*** DATA RECORDS ***
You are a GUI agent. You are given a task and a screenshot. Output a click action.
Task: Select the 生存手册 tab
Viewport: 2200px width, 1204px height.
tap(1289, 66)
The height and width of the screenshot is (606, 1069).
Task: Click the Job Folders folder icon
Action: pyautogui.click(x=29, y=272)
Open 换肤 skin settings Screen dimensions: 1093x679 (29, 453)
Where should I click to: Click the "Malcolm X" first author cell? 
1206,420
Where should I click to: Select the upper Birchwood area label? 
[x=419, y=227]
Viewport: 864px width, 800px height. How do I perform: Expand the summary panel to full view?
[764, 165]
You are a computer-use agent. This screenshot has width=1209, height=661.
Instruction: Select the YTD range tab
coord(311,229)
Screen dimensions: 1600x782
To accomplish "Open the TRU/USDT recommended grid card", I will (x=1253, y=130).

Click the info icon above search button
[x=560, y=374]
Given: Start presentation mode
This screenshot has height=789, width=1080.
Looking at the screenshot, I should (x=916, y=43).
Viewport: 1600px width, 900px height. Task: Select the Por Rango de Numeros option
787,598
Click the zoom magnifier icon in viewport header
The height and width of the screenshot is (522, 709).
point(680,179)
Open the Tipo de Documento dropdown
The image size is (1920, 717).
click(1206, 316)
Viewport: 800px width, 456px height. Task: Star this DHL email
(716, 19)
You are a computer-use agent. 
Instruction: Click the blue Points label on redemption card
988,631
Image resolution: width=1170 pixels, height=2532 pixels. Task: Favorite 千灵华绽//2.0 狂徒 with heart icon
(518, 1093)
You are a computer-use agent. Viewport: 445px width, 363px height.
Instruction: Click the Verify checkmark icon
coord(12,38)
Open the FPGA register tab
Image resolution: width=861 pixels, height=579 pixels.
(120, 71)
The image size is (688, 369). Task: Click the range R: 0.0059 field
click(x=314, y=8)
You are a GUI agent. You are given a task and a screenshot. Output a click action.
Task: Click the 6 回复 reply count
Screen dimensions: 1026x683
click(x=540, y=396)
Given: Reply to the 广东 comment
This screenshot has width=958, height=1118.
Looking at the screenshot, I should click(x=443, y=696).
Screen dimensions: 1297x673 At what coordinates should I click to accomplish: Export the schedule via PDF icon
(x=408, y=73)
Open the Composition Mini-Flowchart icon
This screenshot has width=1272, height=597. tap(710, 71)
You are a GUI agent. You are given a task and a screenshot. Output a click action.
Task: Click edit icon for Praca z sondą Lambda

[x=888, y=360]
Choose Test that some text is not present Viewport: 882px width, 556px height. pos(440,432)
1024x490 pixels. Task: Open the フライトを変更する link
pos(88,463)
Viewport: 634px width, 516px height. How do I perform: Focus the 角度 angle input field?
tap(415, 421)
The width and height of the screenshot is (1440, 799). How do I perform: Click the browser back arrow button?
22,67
*** End of DATA RECORDS ***
ACTIVITY: What lines of the material above contain "computer"? Return each of them.

SOLUTION TO THIS PROBLEM:
You are a computer-use agent. This screenshot has width=1209, height=661.
You are a computer-use agent. 
You are a computer-use agent. Viewport: 445px width, 363px height.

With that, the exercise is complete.